Nigerianas e a Europa: um sonho que se tornou pesadelo
9 de janeiro de 2012Muitas raparigas nigerianas não resistem à tentação quando lhes prometem emprego como cabeleireiras ou vendedoras na Europa. A história costuma acabar mal: muitas delas são obrigadas a prostituir-se, inlcuindo na Alemanha. Mas não revelam o sofrimento, mesmo quando são salvas pela polícia. Tudo por causa da magia.
Mary é uma das nigerianas que escapou por um triz. Ela é pequena e frágil, tem 17 anos, mas parece mais nova. E não se chama Mary, mas prefere não revelar a sua identidade. Há algumas semanas que vive num abrigo para mulheres com outras cinco jovens, em Benin City, no sul da Nigéria. Segundo Mary todas partilhavam um sonho: “Queríamos ir para a Europa porque aqui estamos a sofrer. Ouvi dizer que na Europa toda a gente tem comida, mesmo quando não tem dinheiro.”
Mas Mary não tencionava mendigar. Queria trabalhar, como empregada doméstica ou cabeleireira. Por isso aceitou a oferta de um homem que lhe prometeu emprego na França. Mary conta que não tiveram de pagar antecipadamente pela viagem. O pagamento seria feito na França, quando tivessem dinheiro. Mas o mais importante o passador não lhes contou: que iríam trabalhar como prostitutas.
Polícia no bom caminho, mas sem domínio do terreno
Um destino ao qual Mary escapou à justa. A polícia deteve o passador clandestino na fronteira. Há oito anos, a polícia da Nigéria criou um departamento contra o tráfico humano, que hoje tem representações em todo o país. De acordo com o agente Igri Edet Mbang: “Assim que alguém nos telefona a participar um caso indicando-nos uma morada, vamos lá e tratamos do assunto”.
Nos últimos anos, o departamento registou vários sucessos. Mas ninguém sabe ao certo quantas raparigas são traficadas para a Europa. Alguns passadores recorrem a métodos particularmente pérfidos. Antes da viagem, as jovens têm que se submeter a um ritual de juju. Trata-se de uma espécie de magia negra muito comum no sul da Nigéria. Também Mary passou pelo ritual, durante o qual teve que comer uma papa de cereais misturada com aparas das suas unhas e alguns cabelos, ao que se seguiu uma fórmula mágica. O feiticeiro ameaçou com consequências terríveis, caso ela falasse sobre a viagem.
É um método que dá bons resultados, diz Roland Nwoha, da organização “Ida Renaissance”, que se ocupa das jovens que regressam da Europa. Nwoha explica:
“Normalmente a magia basta para controlar as jovens. Na Ásia e na Europa do Leste é necessário pagar a guardas para vigiarem as mulheres. Aqui não”.
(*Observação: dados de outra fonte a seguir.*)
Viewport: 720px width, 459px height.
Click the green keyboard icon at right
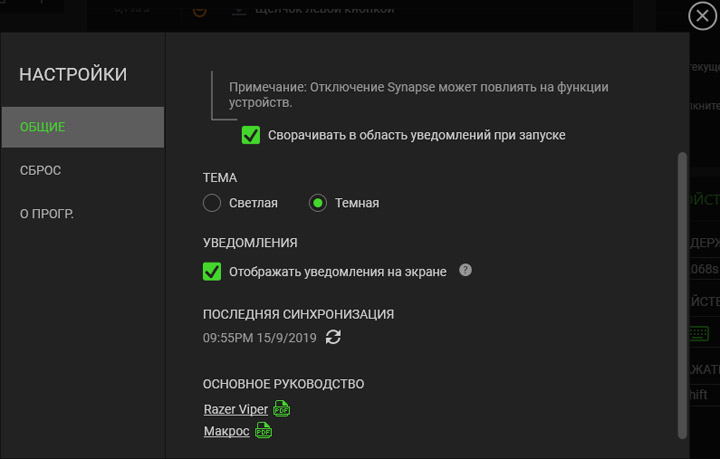(699, 333)
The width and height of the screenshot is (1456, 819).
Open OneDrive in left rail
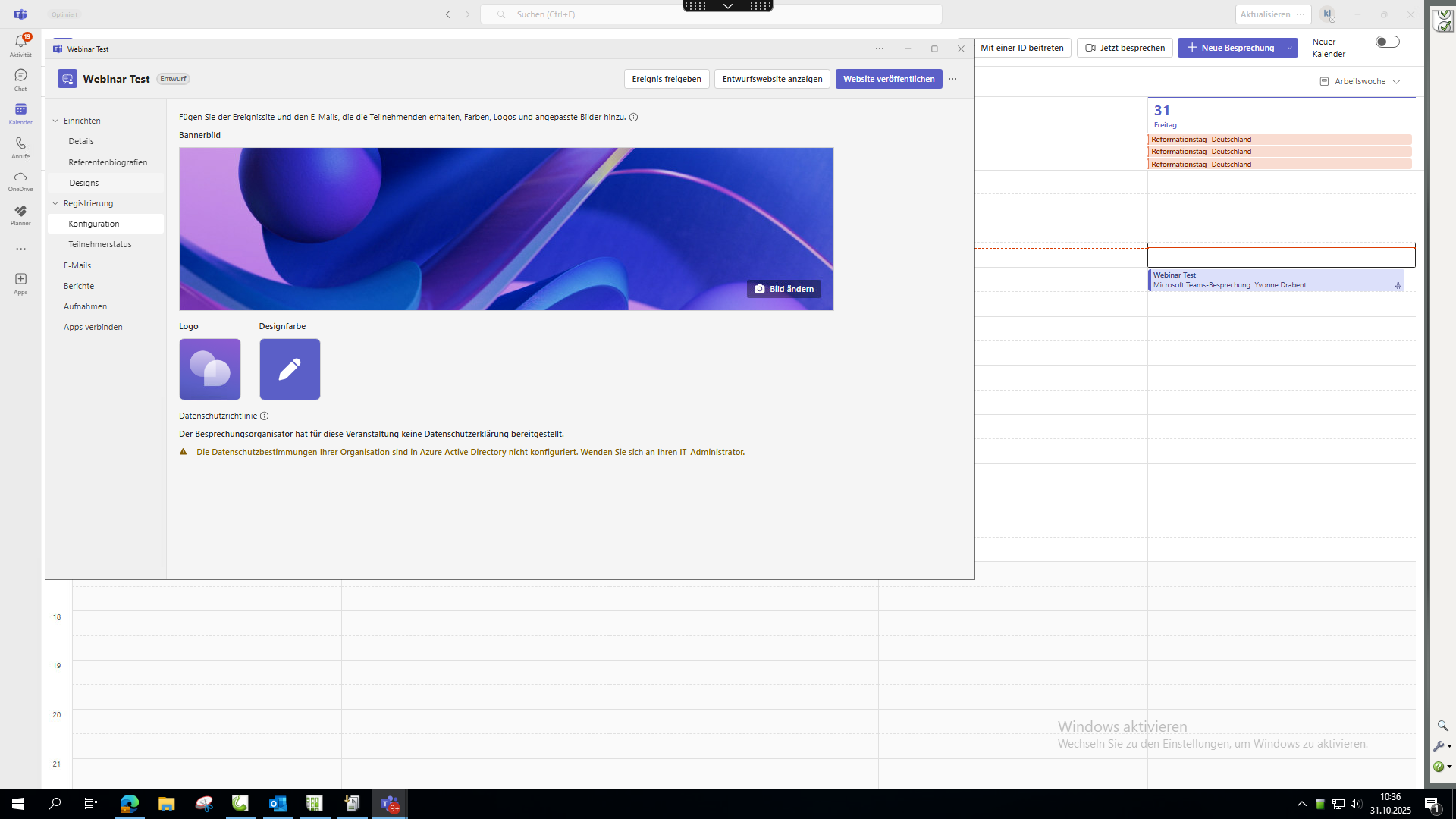(20, 180)
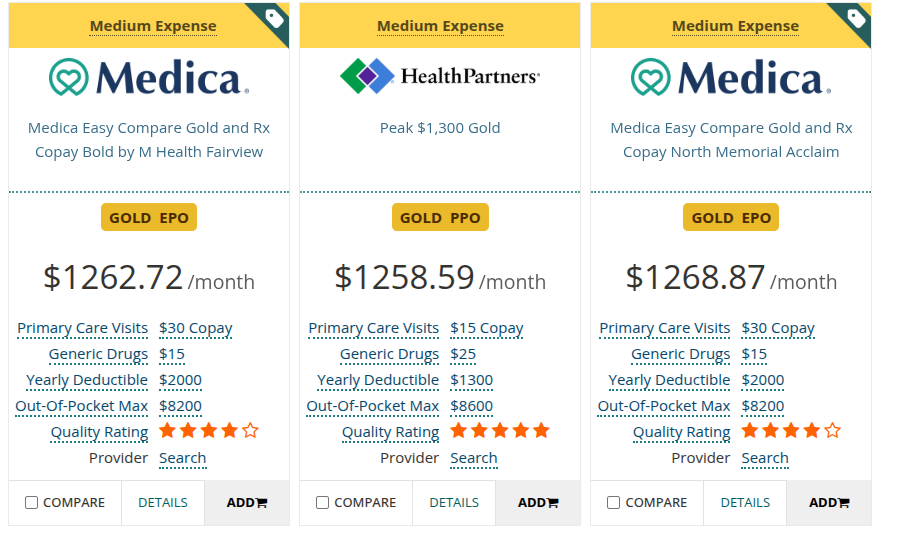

Uma crença que atrapalha as investigações
O medo do feitiço é muito grande. Ninguém fala voluntariamente à polícia ou ao juiz, nem mesmo quando os traficantes estão na prisão. Por isso os investigadores trabalham com truques. As jovens que regressam da Europa são levadas novamente a um feiticeiro, para desfazer o feitiço. Mary acaba de se submeter a mais esse riual, ela garante que se sente melhor e está certa de uma coisa: o passador clandestino não a incomodará mais.
Porém, Mary não sabe qual vai ser o seu futuro, nem onde vai viver. Gostaria de regressar à escola e terminar o liceu. Entretanto estas jovens estão estigmatizadas. Roland Nwoha explica que outras têm sucesso no exterior, mas estas mulheres regressam de mãos vazias. Para a família elas são umas fracassadas e mais um fardo. Muitas vezes as famílias venderam os seus pertences para financiar a viagem para a Europa.
Para além da má experiência na tentativa de realizar um sonho, o drama destas mulheres termina com um peso de consciência. Roland Nwoha da "Ida Renaissance" diz: "As jovens que regressam sem nada ainda por cima têm má consciência porque causaram a perda de propriedade da família”.